Tales actitudes no deben ser alentadas, me parece. Y sin embargo eso es precisamente
lo que hacen los anuncios de los cursos acelerados de cualquier cosa. Emprenda
una carrera corta. Triunfe rápidamente. Gane mucho “vento” sin esfuerzo
ninguno.
No me gusta. No me gusta que se
fomente el deseo de obtener mucho entregando poco. Y menos me gusta que se deje
caer la idea de que el conocimiento es algo tedioso y poco deseable. ¡No
señores: aprender es hermoso y lleva la vida entera!
El que verdaderamente tiene
vocación de guitarrista jamás preguntará en cuanto tiempo alcanzará a acompañar
la zamba de Vargas. “Nunca termina uno de aprender”, reza un viejo y amable
lugar común. Y es cierto, caballeros, es cierto.
Los cursos que no se dictan: Aquí
conviene puntualizar algunas excepciones. No todas las disciplinas son de
aprendizaje grato, y en alguna de ellas valdría la pena una aceleración. Hay
cosas que deberían aprenderse en un instante. El olvido, sin ir más lejos. He
conocido señores que han penado durante largos años tratando de olvidar a damas
de poca monta (es un decir). Y he visto a muchos doctos varones darse a la
bebida por culpa de señoritas que no valían ni el precio del primer Campari.
Para esta gente sería bueno dictar cursos de olvido. “Olvide hoy, pague
mañana”. Así terminaríamos con tanta canalla inolvidable que anda dando vueltas
por el alma de la buena gente.
Otro curso muy indicado sería el
de humildad. Habitualmente se necesitan largas décadas de desengaños,
frustraciones y fracasos para que un señor soberbio entienda que no es tan
pícaro como él supone. Todos -el soberbio y sus víctimas- podrían ahorrarse
centenares de episodios insoportables con un buen sistema de humillación
instantánea.
Hay -además- cursos acelerados
que tienen una efectividad probada a lo largo de los siglos.

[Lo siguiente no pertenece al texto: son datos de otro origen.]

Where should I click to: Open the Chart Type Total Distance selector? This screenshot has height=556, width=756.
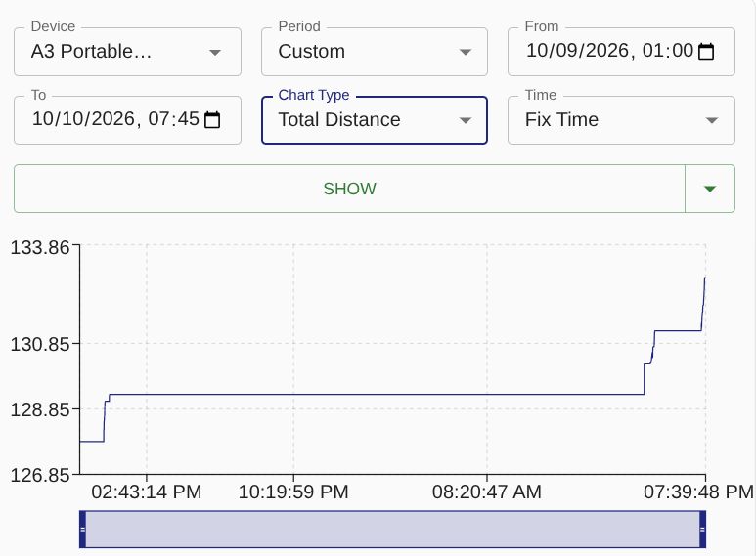[x=375, y=120]
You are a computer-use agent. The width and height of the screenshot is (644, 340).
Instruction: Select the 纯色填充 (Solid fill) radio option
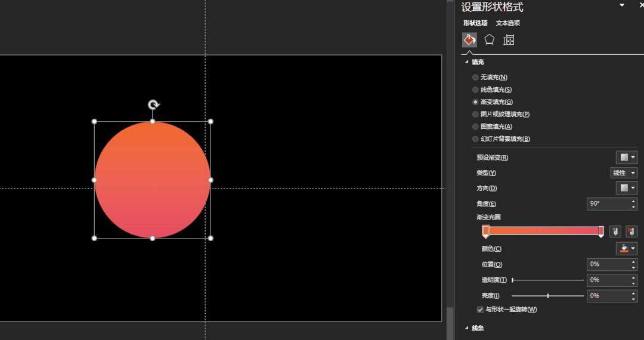point(475,90)
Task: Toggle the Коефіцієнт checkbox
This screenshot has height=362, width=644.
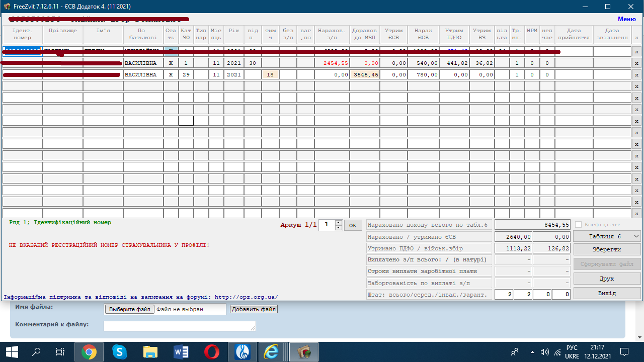Action: click(x=578, y=225)
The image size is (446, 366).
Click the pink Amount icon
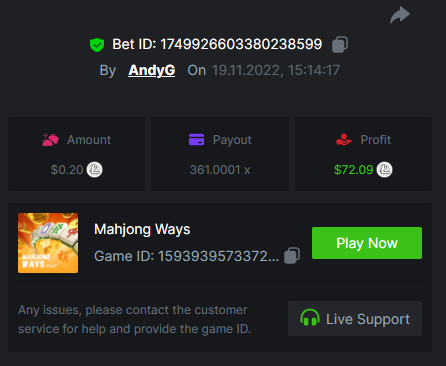pyautogui.click(x=50, y=140)
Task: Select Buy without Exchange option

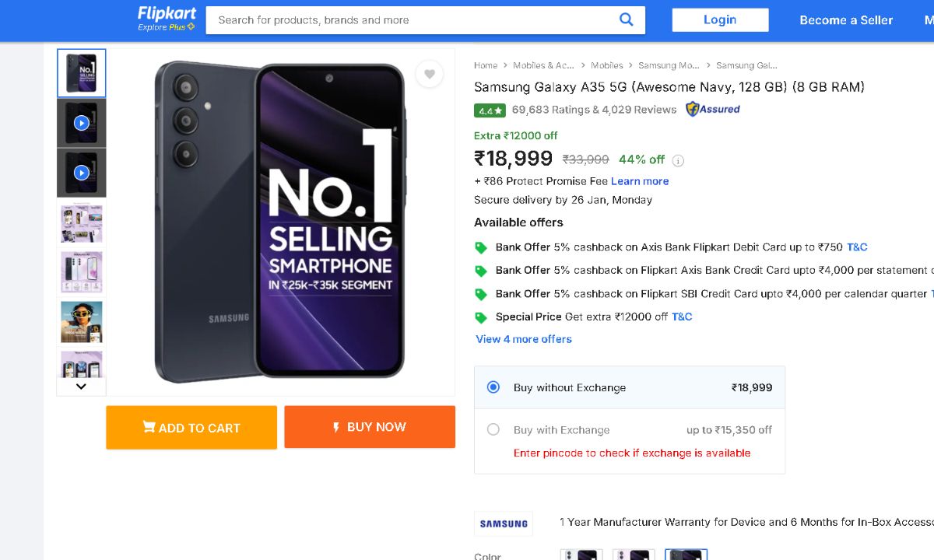Action: pyautogui.click(x=493, y=387)
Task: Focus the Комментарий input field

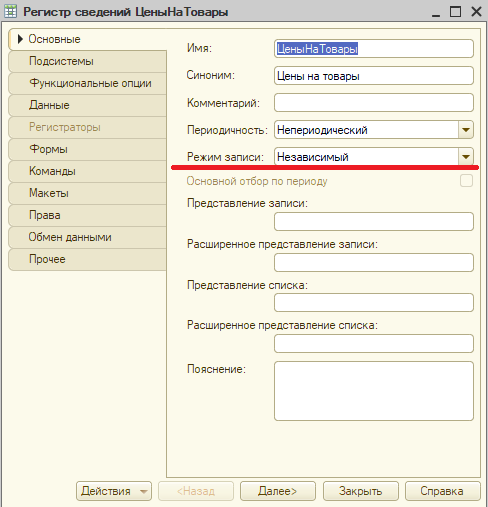Action: pyautogui.click(x=374, y=103)
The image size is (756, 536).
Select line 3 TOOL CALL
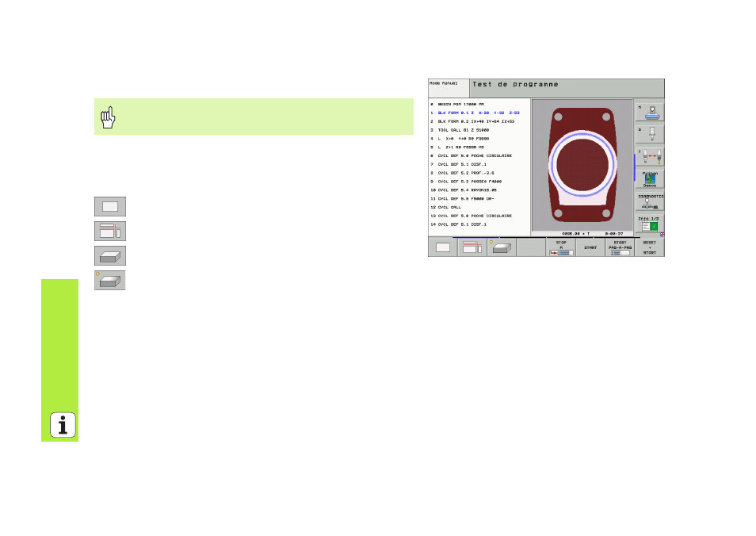coord(460,130)
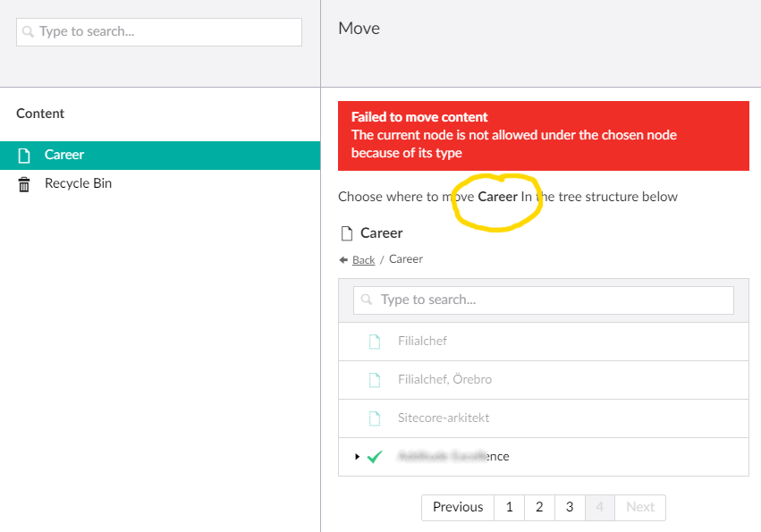Go to the Previous page
Screen dimensions: 761x532
tap(457, 507)
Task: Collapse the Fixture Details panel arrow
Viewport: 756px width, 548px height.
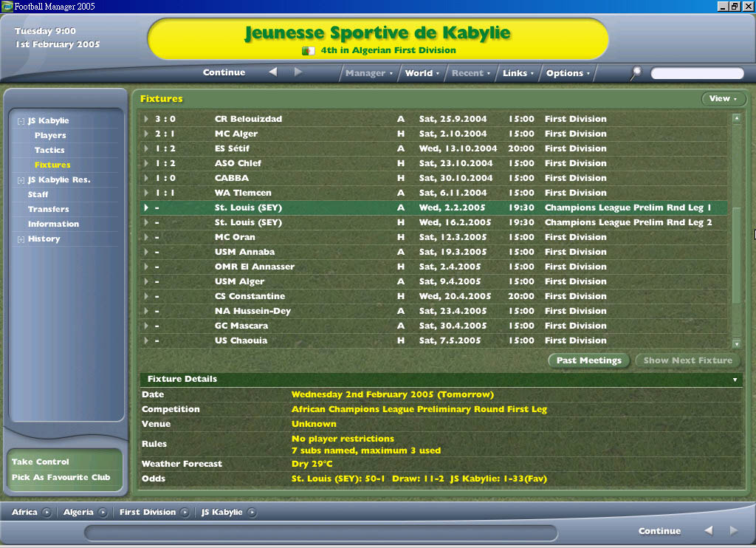Action: (735, 380)
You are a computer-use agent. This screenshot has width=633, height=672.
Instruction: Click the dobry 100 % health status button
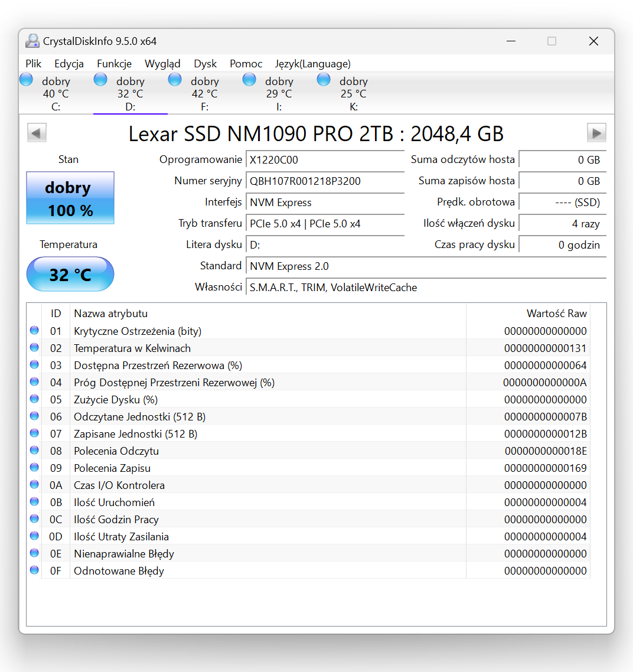(x=70, y=198)
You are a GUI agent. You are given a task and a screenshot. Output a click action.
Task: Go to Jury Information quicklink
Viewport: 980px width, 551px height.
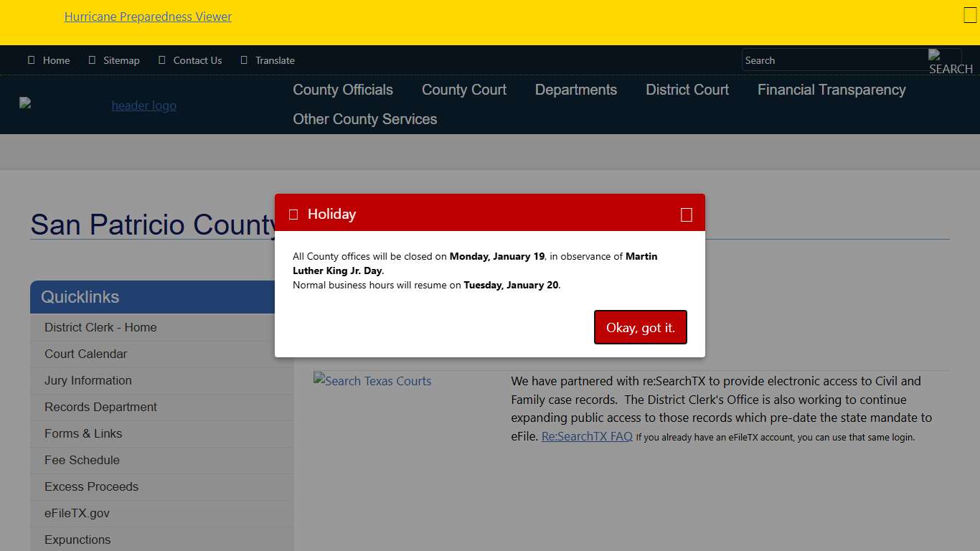(x=88, y=380)
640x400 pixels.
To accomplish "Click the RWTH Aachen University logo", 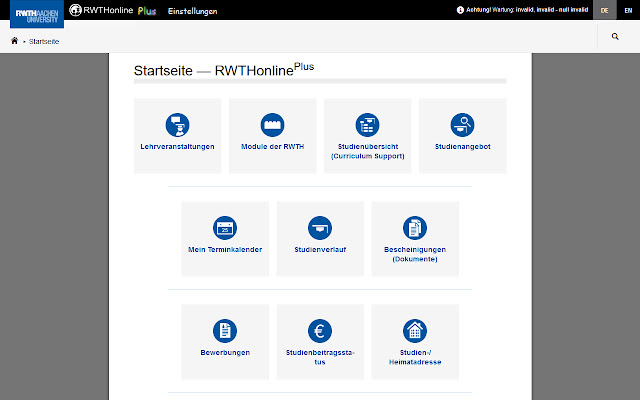I will pos(32,12).
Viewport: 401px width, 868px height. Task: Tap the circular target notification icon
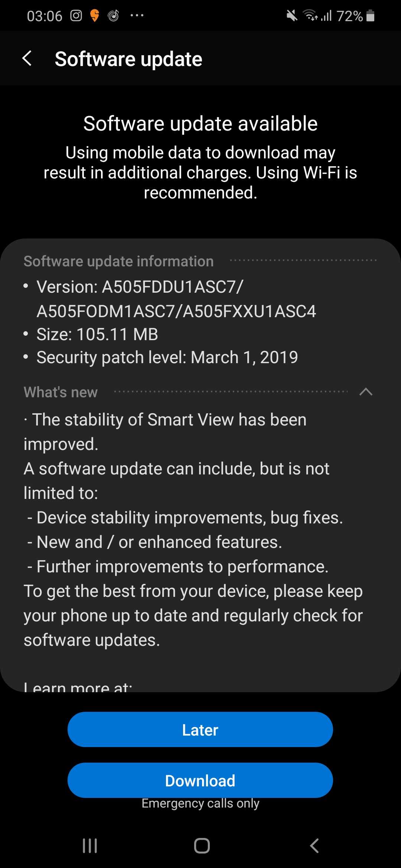click(x=113, y=16)
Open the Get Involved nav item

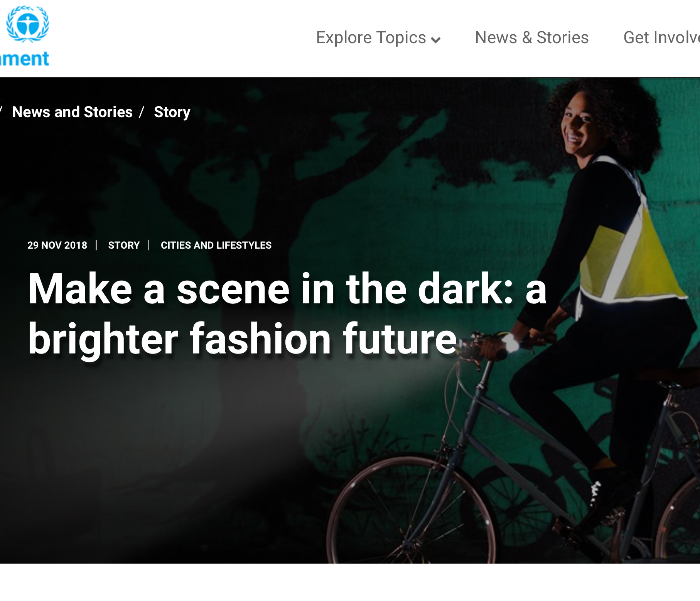coord(661,38)
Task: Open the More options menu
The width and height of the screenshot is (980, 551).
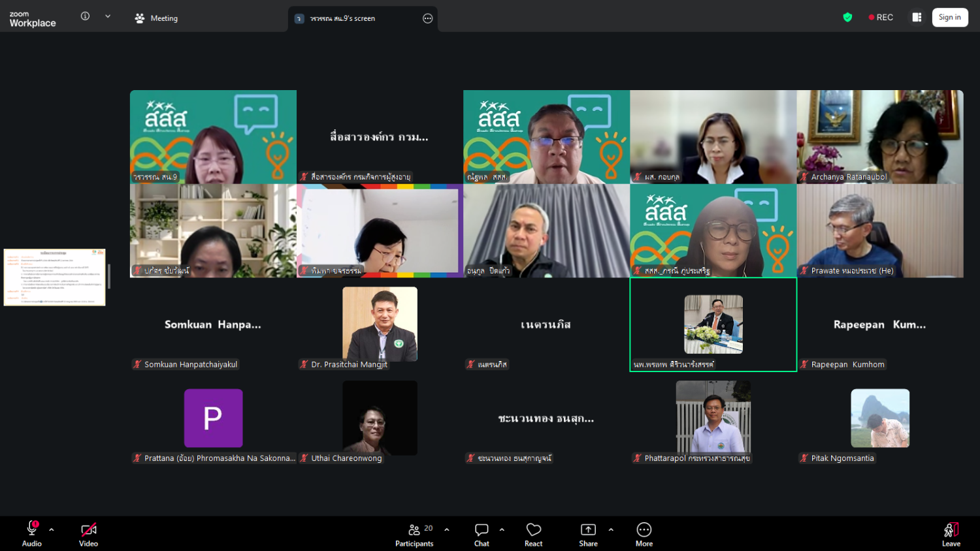Action: 644,533

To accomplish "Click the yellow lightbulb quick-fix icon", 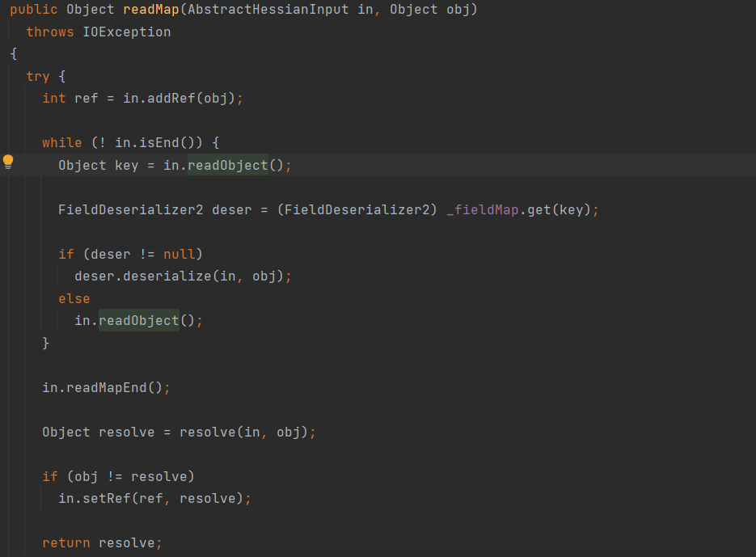I will 8,161.
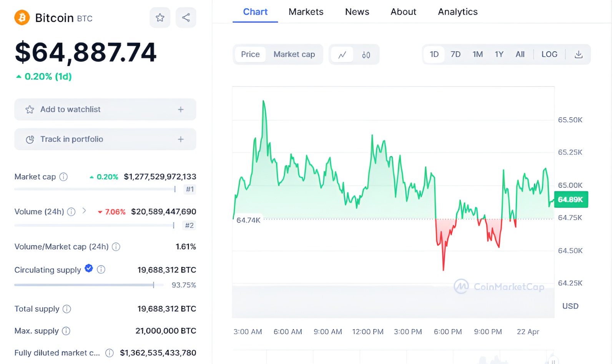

Tal es el caso de
los “sistemas para enseñar lo que es bueno”, “a respetar, quién es uno”, etc.
Todos estos cursos comienzan con la frase “Yo te voy a enseñar” y terminan con
un castañazo. Son rápidos, efectivos y terminantes.
Elogio de la ignorancia: Las
carreras cortas y los cursillos que hemos venido denostando a lo largo de este
opúsculo tienen su utilidad, no lo niego. Todos sabemos que hay muchos que han
perdido el tren de la ilustración y no por negligencia. Todos tienen derecho a
recuperar el tiempo perdido. Y la ignorancia es demasiado castigo para quienes
tenían que laburar mientras uno estudiaba.
Pero los otros, los buscadores de
éxito fácil y rápido, no merecen la preocupación de nadie. Todo tiene su costo
y el que no quiere afrontarlo es un garronero de la vida. De manera que aquel que
no se sienta con ánimo de vivir la maravillosa aventura de aprender, es mejor
que no aprenda.
Yo propongo a todos los amantes
sinceros del conocimiento el establecimiento de cursos prolongadísimos, con
anuncios en todos los periódicos y en las estaciones del subterráneo.
“Aprenda a tocar la flauta en 100
años”.
“Aprenda a vivir durante toda la
vida”.
“Aprenda. No le prometemos nada,
ni el éxito, ni la felicidad, ni el dinero. Ni siquiera la sabiduría. Tan solo
los deliciosos sobresaltos del aprendizaje”.